Give each line of the records again exactly and omit every picture.

Dataset entries
'''
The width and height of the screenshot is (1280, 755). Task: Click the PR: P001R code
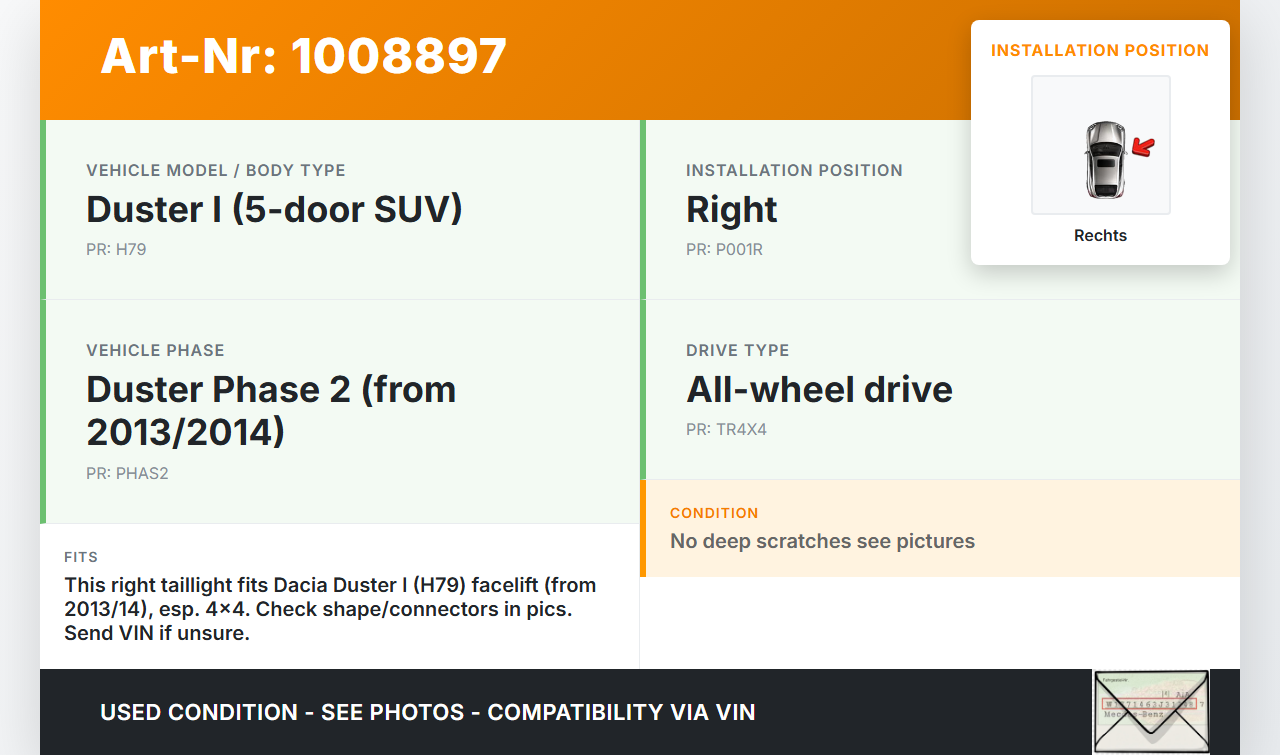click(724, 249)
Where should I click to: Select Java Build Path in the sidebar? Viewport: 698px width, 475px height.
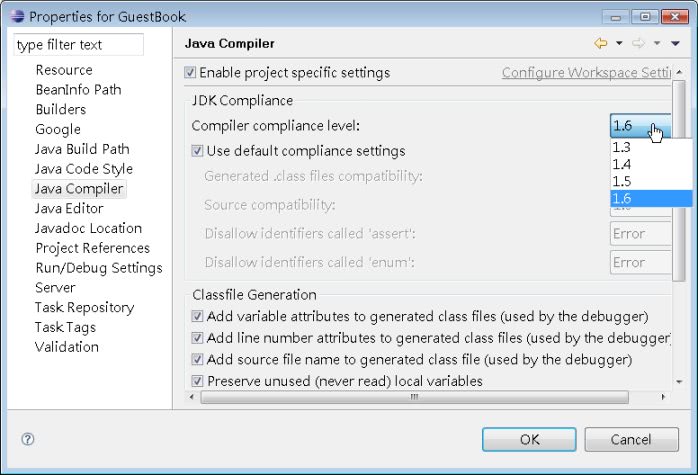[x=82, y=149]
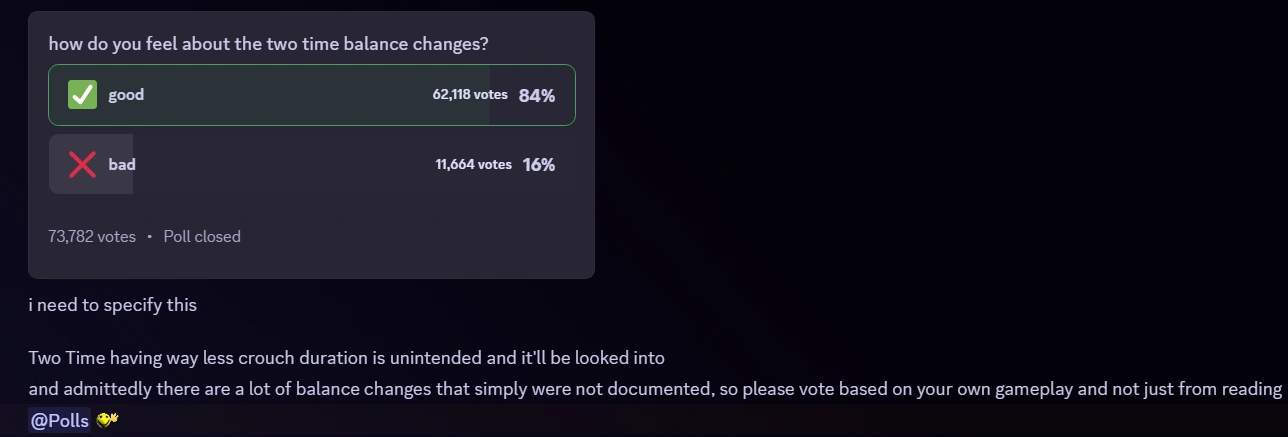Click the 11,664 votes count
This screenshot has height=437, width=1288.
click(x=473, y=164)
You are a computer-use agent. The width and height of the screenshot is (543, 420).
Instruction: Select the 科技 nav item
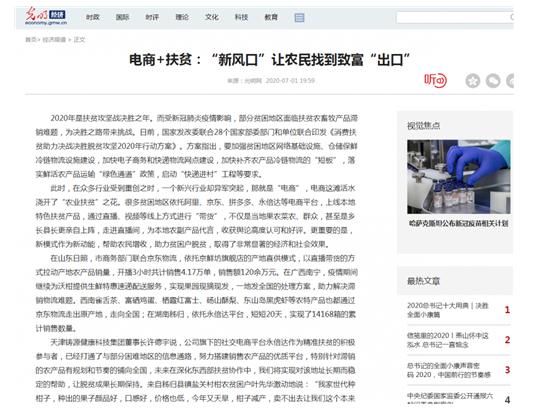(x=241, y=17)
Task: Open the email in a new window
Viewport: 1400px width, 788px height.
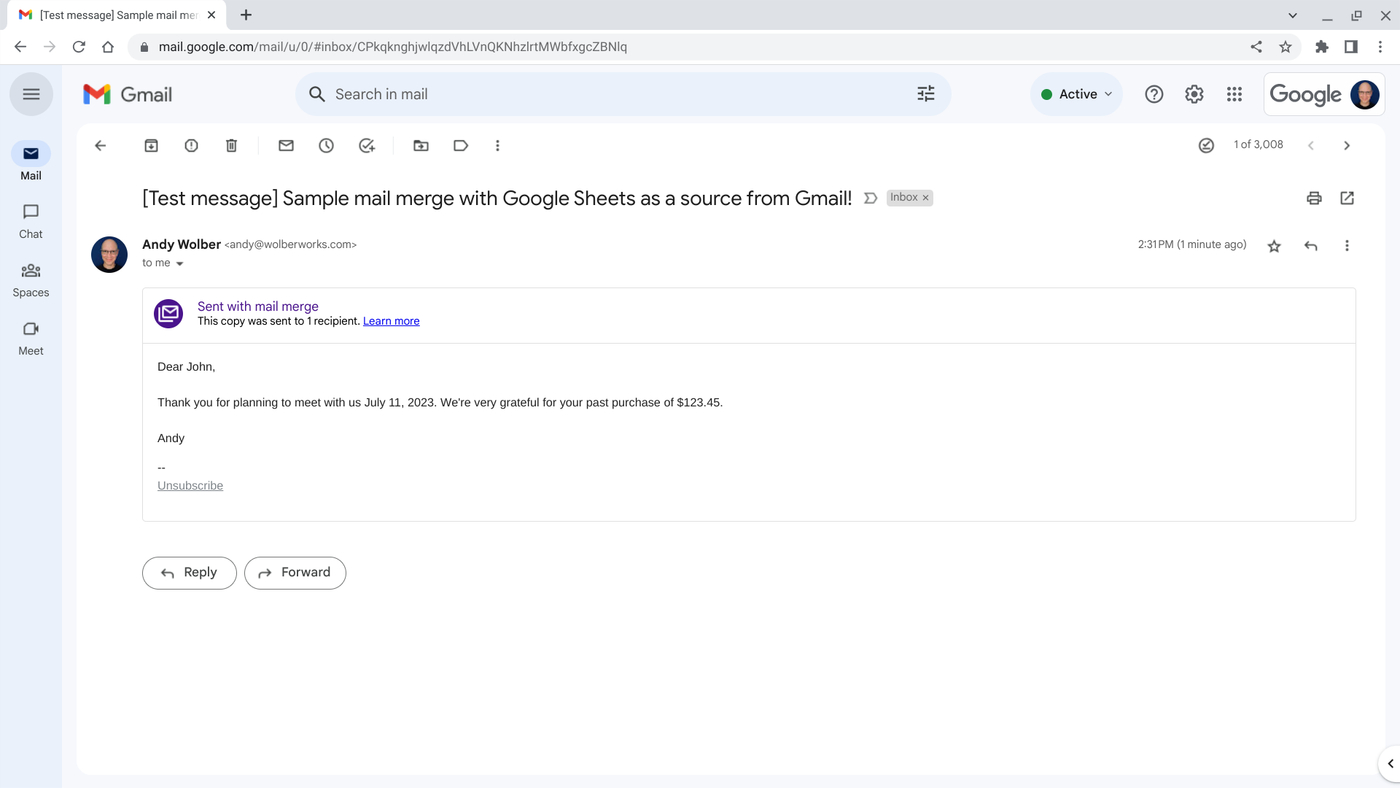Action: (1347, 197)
'''
-- Task solution --
The width and height of the screenshot is (1280, 755). Task: Click the PR: P001R code
click(724, 249)
Where should I click to: Select Java Build Path in the sidebar? Viewport: 698px width, 475px height.
[x=82, y=149]
Click the 11,664 votes count
This screenshot has height=437, width=1288.
click(x=473, y=164)
You are a computer-use agent. The width and height of the screenshot is (543, 420).
Instruction: Select the 科技 nav item
(x=241, y=17)
Task: Open the email in a new window
Viewport: 1400px width, 788px height.
Action: (1347, 197)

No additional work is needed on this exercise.